For the first third of the book, I was so tired of Rex. So tired of the penguin of doom style of humor — look, they have a duck! Look, Roux wears pink sneakers! Look, Lady Mars made another wacky and strange bit of furniture! Look, look, look! So much whimsy, so much quirky! — that I honestly thought about putting the book down because I didn’t see anything to hold my interest in the character, especially with no plot in sight. But then, small scenes started slipping in, of James’ panic attacks, Tate’s depression, Caleb’s obsessive need to protect Rex, that I started to see the character behind the “I’m so funny, laugh with me, laugh with me!” schtick.
Rex is traumatized. He’s made of so much glue and glitter and flamboyant personality in an effort to hide, even from and especially from his friends and family.
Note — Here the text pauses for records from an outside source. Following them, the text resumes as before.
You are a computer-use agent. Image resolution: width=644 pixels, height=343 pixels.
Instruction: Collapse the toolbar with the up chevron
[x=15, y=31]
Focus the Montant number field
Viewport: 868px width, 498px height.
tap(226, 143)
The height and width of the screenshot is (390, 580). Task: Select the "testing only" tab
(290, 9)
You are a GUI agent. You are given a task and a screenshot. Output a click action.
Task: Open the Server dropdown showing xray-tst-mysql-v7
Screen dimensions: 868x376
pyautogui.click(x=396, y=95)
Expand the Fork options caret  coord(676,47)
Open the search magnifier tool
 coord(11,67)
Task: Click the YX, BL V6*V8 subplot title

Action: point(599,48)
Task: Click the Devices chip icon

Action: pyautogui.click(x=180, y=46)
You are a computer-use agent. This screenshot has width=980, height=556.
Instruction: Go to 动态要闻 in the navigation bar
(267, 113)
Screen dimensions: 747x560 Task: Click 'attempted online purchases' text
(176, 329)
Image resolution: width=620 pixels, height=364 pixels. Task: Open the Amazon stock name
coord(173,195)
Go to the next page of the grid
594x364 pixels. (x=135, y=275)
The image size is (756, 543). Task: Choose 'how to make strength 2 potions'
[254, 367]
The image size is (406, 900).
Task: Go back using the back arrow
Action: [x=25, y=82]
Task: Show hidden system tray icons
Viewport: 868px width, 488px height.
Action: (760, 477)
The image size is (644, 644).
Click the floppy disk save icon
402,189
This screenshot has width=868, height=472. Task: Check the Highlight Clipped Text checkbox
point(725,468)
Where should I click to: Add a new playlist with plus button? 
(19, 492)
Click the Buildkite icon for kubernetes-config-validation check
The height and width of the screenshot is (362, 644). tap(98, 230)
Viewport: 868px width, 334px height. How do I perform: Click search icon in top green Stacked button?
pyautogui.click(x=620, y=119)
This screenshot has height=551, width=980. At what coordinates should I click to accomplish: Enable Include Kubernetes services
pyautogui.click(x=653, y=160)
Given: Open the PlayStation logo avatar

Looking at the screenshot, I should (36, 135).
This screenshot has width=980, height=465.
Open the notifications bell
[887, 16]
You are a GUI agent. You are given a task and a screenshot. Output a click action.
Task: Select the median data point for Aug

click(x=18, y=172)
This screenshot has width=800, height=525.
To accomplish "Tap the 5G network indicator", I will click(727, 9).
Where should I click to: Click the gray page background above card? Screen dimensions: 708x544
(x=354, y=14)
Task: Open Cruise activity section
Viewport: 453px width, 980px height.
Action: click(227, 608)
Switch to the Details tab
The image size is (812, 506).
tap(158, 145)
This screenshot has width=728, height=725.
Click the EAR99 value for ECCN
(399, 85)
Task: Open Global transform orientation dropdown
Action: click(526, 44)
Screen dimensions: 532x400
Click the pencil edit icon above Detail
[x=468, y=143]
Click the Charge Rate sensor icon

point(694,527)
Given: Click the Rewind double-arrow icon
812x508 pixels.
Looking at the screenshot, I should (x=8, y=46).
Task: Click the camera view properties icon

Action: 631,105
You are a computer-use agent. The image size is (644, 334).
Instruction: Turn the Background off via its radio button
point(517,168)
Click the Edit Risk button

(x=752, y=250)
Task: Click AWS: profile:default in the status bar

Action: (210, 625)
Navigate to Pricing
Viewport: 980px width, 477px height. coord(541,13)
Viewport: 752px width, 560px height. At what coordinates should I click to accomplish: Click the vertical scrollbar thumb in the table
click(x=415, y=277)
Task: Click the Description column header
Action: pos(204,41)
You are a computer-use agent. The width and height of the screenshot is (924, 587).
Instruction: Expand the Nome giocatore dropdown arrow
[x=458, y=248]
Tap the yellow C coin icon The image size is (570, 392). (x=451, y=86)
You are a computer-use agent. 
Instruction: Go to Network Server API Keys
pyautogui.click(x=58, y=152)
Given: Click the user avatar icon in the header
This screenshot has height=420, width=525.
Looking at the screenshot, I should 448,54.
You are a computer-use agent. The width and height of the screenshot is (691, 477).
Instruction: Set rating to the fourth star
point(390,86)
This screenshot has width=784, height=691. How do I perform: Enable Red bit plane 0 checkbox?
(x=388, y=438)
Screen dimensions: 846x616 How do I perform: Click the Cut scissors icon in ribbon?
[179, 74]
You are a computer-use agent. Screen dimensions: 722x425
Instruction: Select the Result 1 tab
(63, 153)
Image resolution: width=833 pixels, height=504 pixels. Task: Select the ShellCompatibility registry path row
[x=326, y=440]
He can’t be his father’s son, not when the father in question caused so much pain and death. He can’t even talk to anyone about his father or his mother. The mention of Alex Nova sends Roux (Rex’s uncle, guardian, and father figure) into a deep fugue of pain and loss. Rex can’t be weak, because it makes everyone around him want to smother him in their protection. He can’t be angry, because he’s too busy keeping everyone around him happy. He can’t be sad, because he has to keep his friends laughing.
However, those glimpses of a darker, needier, less perfect Rex are few and far between because Rex seems to be so very focused on being the Manic Pixie Dream Boy Rex the amazing, astounding, astonishing maladroit who can’t string two words together, the beloved fool capering for everyone’s attention.
One problem I had with this book is the fact that — perhaps owing to this being told from Rex’s POV — everyone sounds the same. Everyone is so quirky, so gosh-darn-funny, throwing meme worthy conversations and pop culture references like confetti. The random moments that are meant to be funny don’t always land. The jokes can feel forced, and I found myself sighing more than smiling while reading. However, I fully acknowledge that humor is so very subjective. There will be people who delight in the author’s humor. There will be people who don’t. I just happen fall in the middle of the two.
The only two people who aren’t a part of the circus, who play the straight men for all the comedy bits, are James — the older, non-super brother of Rex’s best friend — and Damon, the hero of the city who saved Rex when he was a child. James is familiar, safe, and very much caught by Rex’s charm. He’s comforting, loving, and familiar with, accepting of, and forgiving all of Rex’s faults and fabulosity. Damon is … well, dangerous. He, like the other Liquid Onyx survivors, is laden with traumatic baggage (as is James, though Rex is less aware of his problems, seeing him as older and more mature), he’s dramatic and powerful and … new. Rex has his action figure. Rex hero worships him, wants his attention, wants to get under his skin and make his perfect facade crack.
This book is a slow burn with an emphasis on the slow. Rex isn’t a prude, but he’s cautious with Damon, not sure what he even wants when it comes to other man, just knowing that he wants. And when it comes to James and what he offers Rex, Rex is choosing not to see it. Because seeing it means he’ll have to make a choice and that’s a choice that could change the dynamic in his small family.
The writing of this book is first person conversational and it’s all style — which normally I’m not a fan of, but the author does it so slickly and so smoothly and so well that I found it easy to read. Rex’s voice is strong and on point through the book. There’s not much character growth in this first book, because the pacing is so heavily weighted to showing the found family dynamics that there’s not much time for an arc or plot development. While I did, eventually, learn to like Rex (for the most part), I found the antics of Lady Mars and Roux to be exhausting rather than entertaining.
If you’re interested in this book — a character heavy book with an honestly interesting and insightful character; a book which is almost entirely a setup for future books in the series — I suggest trying a sample first. If you don’t enjoy Rex’s voice or personality in the first few pages, it’s going to be a very, very long book for you. However, if you like Rex, or the author’s sense of humor, then you’re in for a fun read.